WORK ITEM ▸
Search the listing for the word "agent" and say how many lines have it, nothing besides.

TASK INPUTS ▸
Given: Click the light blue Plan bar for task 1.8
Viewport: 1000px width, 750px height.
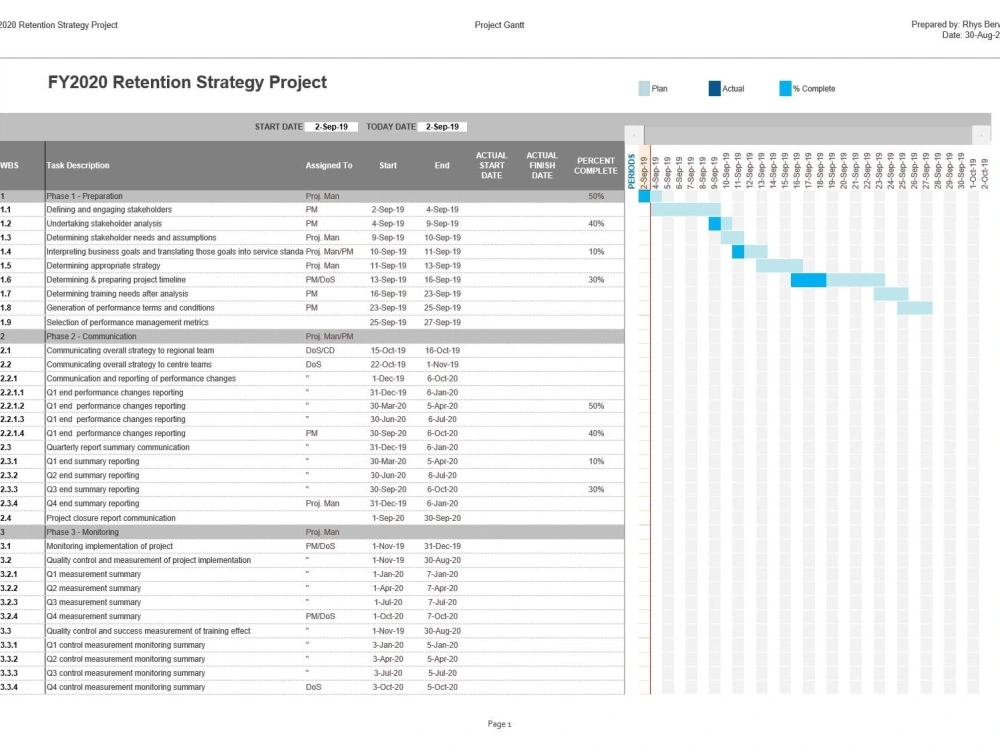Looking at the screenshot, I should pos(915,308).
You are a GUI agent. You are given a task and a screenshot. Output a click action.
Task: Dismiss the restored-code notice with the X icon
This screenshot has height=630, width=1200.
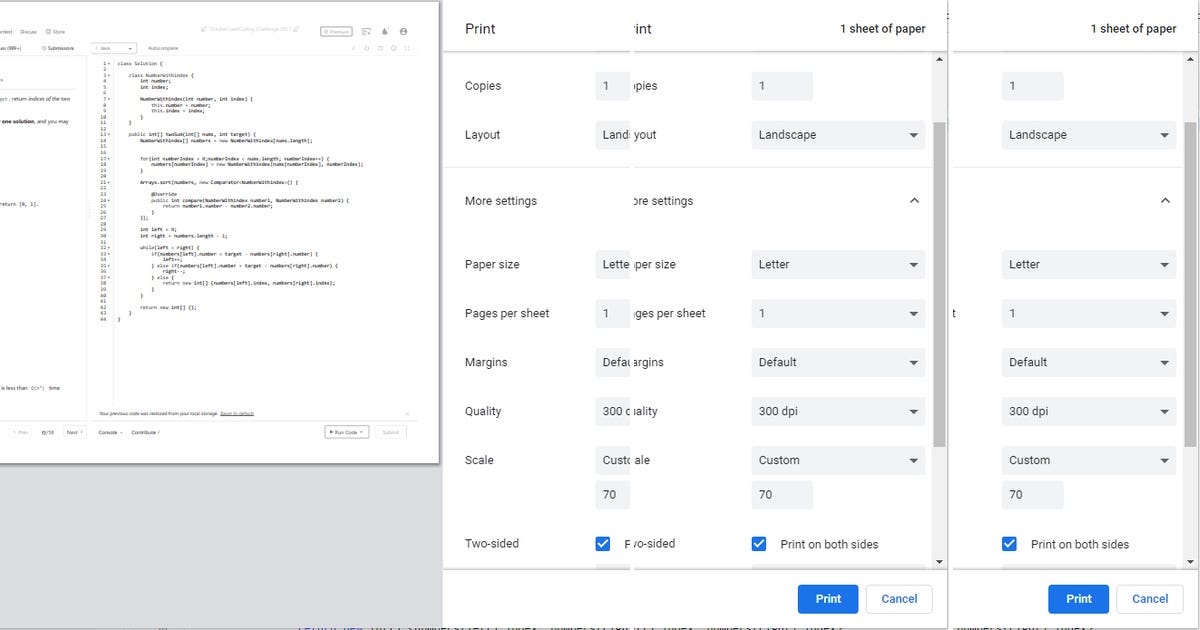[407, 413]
---
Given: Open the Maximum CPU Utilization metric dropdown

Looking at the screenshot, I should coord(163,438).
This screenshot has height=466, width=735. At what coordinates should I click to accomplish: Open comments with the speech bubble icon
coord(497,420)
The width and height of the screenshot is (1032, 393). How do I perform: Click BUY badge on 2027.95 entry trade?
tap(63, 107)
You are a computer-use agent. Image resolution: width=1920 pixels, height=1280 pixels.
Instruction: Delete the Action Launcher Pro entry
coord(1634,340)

RESULT ▸
2